Unix System Programming

(last update: Tue Sep 13 20:36:20 CEST 2016)

1 Course Information

1.1 Instructor

César Rodríguez (http://lipn.univ-paris13.fr/~rodriguez)

1.2 Syllabus and Program

Day 1:

gcc, make, vi
Program arguments and environment
File I/O

Day 2:

Process management
Pipes
Signals

Day 3:

Sockets

1.3 Additional material

Source code examples (and Makefile) available here.
Some exercises available here.

1.4 Evaluation of your code

Here are some criteria that will be taken into account for the evaluation of the source could that you are expected to submit in this course:

Homogeneous and reasonable indentation and spacing (paragraphs, empty lines, spaces between words).
Your code is as simple as possible, but not simpler.
The code is clear, easy to read.
Your code is robust and well tested. It rather displays error messages complaining about non-treated corner cases than it produces run-time crashes (for instance, segmentation faults).
You use comments to explain your code. You are strongly adviced to structure your code in paragraphs, and introduce every paragraph with a one-line comment.

__GIVEN REQUEST 1__.
Answer these questions about the course page, one answer per line, marked (a), (b), (c).
(a) Who is the instructor?
(b) Which topic is scheduled for Day 3?
(c) What are students strongly advised to put at the start of every paragraph of code?

__INFORMATION GIVEN__.
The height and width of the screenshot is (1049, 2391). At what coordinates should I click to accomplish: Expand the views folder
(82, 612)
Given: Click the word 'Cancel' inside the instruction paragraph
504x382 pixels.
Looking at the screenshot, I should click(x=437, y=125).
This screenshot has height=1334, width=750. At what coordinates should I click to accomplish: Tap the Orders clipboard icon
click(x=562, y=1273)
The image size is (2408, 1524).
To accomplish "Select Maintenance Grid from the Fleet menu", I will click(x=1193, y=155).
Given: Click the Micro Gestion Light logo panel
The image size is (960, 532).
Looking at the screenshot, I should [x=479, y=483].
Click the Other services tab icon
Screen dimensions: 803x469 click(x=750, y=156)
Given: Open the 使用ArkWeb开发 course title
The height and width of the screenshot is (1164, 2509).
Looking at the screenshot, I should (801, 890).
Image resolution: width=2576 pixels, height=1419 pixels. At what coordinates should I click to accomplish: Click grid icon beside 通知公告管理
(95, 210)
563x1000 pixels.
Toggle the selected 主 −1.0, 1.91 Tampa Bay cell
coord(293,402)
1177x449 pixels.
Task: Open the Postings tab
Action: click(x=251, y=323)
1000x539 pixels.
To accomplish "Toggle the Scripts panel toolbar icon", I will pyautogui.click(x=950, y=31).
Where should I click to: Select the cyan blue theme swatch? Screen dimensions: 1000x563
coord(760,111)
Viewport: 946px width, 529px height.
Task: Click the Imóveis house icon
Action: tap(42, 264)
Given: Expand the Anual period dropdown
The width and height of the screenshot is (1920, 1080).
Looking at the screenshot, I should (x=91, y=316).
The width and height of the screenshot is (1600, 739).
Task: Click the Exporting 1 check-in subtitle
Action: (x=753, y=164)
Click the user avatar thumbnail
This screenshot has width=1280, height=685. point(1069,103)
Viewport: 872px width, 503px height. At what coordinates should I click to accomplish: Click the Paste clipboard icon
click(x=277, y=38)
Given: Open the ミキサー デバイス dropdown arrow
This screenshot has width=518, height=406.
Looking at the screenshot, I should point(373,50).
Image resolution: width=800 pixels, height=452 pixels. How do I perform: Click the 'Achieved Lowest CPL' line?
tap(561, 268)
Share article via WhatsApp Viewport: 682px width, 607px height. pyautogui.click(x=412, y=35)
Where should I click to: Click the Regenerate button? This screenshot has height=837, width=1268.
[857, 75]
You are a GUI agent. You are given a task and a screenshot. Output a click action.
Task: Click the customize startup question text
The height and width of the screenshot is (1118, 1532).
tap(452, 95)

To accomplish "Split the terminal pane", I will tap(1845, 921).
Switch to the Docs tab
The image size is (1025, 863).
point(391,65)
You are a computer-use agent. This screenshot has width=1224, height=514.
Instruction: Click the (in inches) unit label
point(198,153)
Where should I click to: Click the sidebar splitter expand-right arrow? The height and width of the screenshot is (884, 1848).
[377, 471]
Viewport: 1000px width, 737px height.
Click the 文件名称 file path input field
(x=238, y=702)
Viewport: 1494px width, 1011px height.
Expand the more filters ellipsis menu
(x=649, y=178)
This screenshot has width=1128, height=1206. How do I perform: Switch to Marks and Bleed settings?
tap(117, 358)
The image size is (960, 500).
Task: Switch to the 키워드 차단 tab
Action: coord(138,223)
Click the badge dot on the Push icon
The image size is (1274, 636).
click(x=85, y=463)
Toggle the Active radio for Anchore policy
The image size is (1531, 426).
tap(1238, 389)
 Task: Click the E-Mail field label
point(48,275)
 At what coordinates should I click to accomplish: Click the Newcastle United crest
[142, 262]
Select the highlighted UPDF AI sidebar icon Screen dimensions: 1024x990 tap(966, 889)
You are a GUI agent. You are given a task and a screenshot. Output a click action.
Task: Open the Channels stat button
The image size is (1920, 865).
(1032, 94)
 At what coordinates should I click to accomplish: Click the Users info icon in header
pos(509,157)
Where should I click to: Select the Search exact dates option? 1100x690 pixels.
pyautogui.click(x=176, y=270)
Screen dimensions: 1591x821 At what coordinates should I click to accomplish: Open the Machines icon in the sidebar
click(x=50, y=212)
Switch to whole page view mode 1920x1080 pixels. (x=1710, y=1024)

__GIVEN REQUEST 2__.
Output the lines of the listing as a numbered list, leaving out blank lines, starting with the line that contains "Newcastle United crest" and going on through the end of the listing.

__COMPLETE ANSWER 1__.
(a) César Rodríguez
(b) Sockets
(c) A one-line comment

__COMPLETE ANSWER 2__.
1.  At what coordinates should I click to accomplish: Click the Newcastle United crest
2. [142, 262]
3. Select the highlighted UPDF AI sidebar icon Screen dimensions: 1024x990 tap(966, 889)
4. You are a GUI agent. You are given a task and a screenshot. Output a click action.
5. Task: Open the Channels stat button
6. The image size is (1920, 865).
7. (1032, 94)
8.  At what coordinates should I click to accomplish: Click the Users info icon in header
9. pos(509,157)
10. Where should I click to: Select the Search exact dates option? 1100x690 pixels.
11. pyautogui.click(x=176, y=270)
12. Screen dimensions: 1591x821 At what coordinates should I click to accomplish: Open the Machines icon in the sidebar
13. click(x=50, y=212)
14. Switch to whole page view mode 1920x1080 pixels. (x=1710, y=1024)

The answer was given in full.